Selected extract |
· · · · · · ·
Job or queue errors are indicated by an uppercase E in the qstat output.
A job enters the error state when the grid engine system tries to run a job but fails for a reason that is specific to the job.
A queue enters the error state when the grid engine system tries to run a job but fails for a reason that is specific to the queue.
The grid engine system offers a set of possibilities for users and administrators to gather diagnosis information in case of job execution errors. Both the queue and the job error states result from a failed job execution. Therefore the diagnosis possibilities are applicable to both types of error states.
User abort mail. If jobs are submitted with the qsub -m a command, abort mail is sent to the address specified with the -M user[@host] option. The abort mail contains diagnosis information about job errors. Abort mail is the recommended source of information for users.
qacct accounting. If no abort mail is available, the user can run the qacct -j command. This command gets information about the job error from the grid engine system's job accounting function.
· · · · · · ·
Provided material |
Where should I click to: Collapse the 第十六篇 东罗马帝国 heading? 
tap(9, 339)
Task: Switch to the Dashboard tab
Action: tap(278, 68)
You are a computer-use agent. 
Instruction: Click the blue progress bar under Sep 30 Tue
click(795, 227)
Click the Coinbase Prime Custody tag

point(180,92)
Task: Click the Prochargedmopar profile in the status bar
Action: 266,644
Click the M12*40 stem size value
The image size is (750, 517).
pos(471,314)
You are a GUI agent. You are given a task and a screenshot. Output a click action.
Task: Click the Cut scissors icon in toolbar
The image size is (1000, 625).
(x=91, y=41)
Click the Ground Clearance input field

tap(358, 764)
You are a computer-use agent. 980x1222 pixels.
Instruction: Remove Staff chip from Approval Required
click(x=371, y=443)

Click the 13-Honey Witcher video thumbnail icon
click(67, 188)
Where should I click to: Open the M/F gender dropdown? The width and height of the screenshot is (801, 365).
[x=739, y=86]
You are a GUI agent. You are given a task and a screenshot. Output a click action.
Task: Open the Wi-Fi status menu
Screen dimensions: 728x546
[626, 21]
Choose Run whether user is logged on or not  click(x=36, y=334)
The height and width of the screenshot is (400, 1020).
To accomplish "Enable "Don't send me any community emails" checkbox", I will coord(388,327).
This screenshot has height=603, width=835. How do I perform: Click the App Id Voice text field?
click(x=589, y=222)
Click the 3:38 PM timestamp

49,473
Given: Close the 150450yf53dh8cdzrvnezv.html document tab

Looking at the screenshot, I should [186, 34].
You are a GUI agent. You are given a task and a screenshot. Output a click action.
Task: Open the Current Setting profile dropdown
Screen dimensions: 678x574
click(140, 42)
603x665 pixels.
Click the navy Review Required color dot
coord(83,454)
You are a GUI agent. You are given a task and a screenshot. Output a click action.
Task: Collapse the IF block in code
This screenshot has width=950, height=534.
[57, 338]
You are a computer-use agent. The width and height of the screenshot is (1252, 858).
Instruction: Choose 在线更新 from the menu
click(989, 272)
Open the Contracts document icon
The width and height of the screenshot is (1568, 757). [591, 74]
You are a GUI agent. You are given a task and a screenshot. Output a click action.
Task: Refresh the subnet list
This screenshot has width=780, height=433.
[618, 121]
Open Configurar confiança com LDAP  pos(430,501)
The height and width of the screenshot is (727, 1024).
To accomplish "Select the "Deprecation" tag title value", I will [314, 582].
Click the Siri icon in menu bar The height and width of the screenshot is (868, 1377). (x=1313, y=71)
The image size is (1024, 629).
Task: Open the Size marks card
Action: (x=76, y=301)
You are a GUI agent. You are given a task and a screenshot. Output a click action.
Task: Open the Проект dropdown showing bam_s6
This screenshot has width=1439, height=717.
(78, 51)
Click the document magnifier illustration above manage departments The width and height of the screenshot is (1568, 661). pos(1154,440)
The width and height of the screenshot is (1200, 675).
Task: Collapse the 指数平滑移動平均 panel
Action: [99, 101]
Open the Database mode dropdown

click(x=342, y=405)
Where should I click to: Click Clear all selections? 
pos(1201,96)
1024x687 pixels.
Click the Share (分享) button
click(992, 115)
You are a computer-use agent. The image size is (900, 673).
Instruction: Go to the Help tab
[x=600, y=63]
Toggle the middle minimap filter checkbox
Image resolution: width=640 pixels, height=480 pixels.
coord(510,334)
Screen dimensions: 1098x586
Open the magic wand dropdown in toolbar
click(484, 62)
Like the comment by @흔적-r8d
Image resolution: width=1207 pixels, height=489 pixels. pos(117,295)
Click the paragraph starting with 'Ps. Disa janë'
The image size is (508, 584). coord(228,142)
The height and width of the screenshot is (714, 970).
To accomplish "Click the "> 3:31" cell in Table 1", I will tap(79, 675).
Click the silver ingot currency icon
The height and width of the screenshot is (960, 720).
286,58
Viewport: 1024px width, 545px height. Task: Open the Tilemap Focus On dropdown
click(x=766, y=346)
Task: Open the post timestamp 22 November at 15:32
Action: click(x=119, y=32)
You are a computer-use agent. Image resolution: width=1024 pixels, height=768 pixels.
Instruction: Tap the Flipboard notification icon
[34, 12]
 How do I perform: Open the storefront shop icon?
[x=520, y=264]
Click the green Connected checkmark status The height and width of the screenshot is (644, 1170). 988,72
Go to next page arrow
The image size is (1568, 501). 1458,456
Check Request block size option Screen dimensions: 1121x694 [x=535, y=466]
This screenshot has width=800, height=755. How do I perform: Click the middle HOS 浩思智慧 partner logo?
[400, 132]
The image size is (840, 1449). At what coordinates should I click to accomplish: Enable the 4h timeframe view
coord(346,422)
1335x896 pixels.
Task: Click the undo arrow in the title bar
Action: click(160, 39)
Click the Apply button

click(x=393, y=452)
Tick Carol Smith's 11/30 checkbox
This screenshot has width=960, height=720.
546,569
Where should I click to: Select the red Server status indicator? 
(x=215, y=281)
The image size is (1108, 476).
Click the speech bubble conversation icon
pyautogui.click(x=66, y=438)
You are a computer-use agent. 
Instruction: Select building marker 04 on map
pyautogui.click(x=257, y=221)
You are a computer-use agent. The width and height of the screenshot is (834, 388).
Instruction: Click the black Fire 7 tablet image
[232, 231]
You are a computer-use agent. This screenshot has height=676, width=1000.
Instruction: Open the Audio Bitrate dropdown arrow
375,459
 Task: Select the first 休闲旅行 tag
· · · · · · ·
Tasks and exercises |
#1 Duplicate the part of the grid engine error-diagnosis text starting at "User abort mail." and ending at "information for users.".
#2 According to the grid engine error-diagnosis text, which command can a user run to get job error information when no abort mail is available?
#3 Write what comes next in the grid engine error-diagnosis text, picking up after its final sentence.

Answer set |
#1
User abort mail. If jobs are submitted with the qsub -m a command, abort mail is sent to the address specified with the -M user[@host] option. The abort mail contains diagnosis information about job errors. Abort mail is the recommended source of information for users.

#2 The qacct -j command.

#3
Administrator abort mail. An administrator can order administrator mails about job execution problems by specifying an appropriate email address. See under administrator_mail on the sge_conf(5) man page. Administrator mail contains more detailed diagnosis information than user abort mail. Administrator mail is the recommended method in case of frequent job execution errors.
Messages files. If no administrator mail is available, you should investigate the qmaster messages file first. You can find entries that are related to a certain job by searching for the appropriate job ID. In the default installation, the qmaster messages file is sge-root/cell/spool/qmaster/messages.
You can sometimes find additional information in the messages of the execd daemon from which the job was started. Use qacct -j job-id to discover the host from which the job was started, and search in sge-root/cell/spool/host/messages for the job ID.